WORK INSTRUCTIONS:
Your reply should consist only of the lines from the one holding "This screenshot has width=747, height=477." to the last line of the data below, written out exactly and without pictures.

DATA PROVIDED:
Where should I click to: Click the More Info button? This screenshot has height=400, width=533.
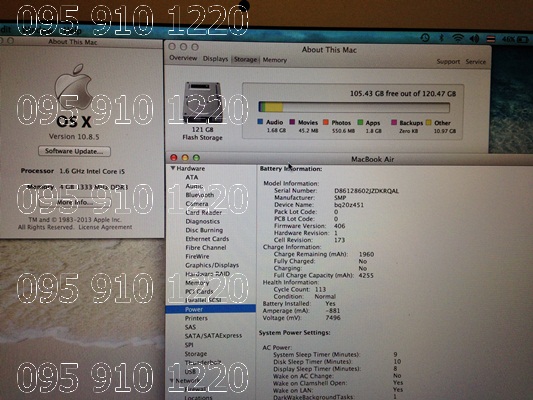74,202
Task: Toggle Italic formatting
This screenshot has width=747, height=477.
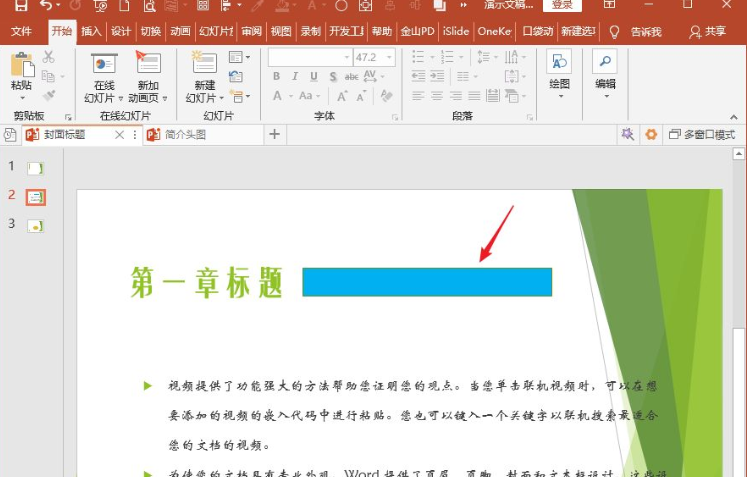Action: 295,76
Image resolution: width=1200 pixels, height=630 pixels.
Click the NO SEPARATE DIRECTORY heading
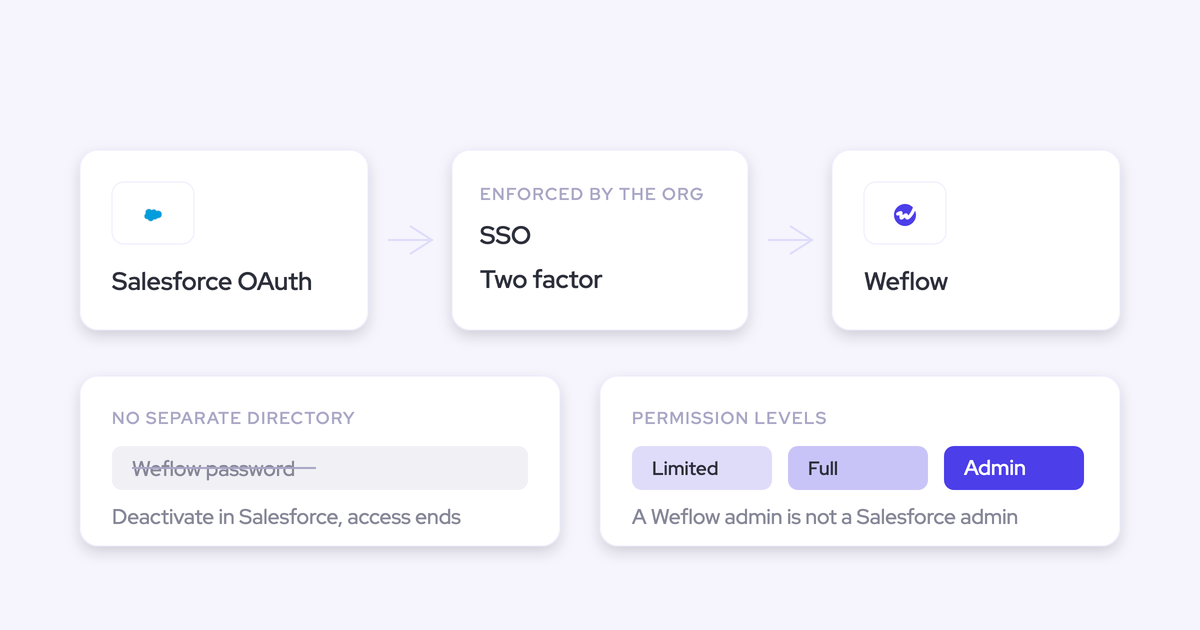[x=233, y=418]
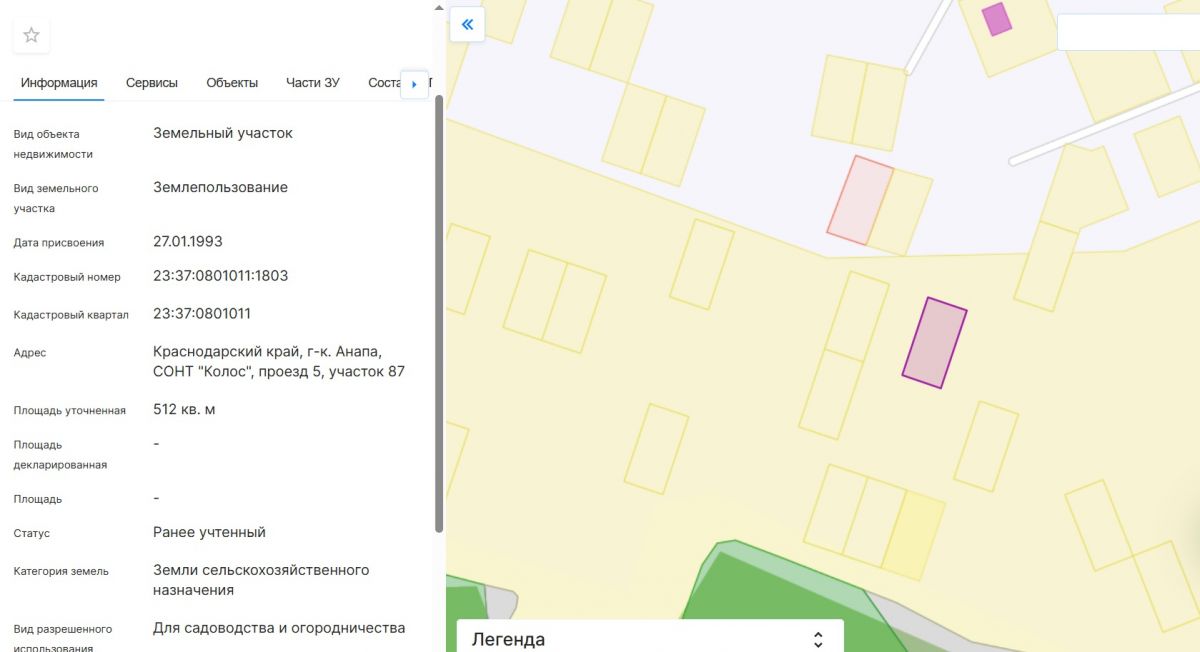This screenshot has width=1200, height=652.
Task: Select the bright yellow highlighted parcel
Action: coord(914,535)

SOLUTION TO THIS EXERCISE:
This screenshot has width=747, height=477.
Action: 295,76
Image resolution: width=1200 pixels, height=630 pixels.
Click the NO SEPARATE DIRECTORY heading
[x=233, y=418]
This screenshot has width=1200, height=652.
Task: Select the bright yellow highlighted parcel
Action: coord(914,535)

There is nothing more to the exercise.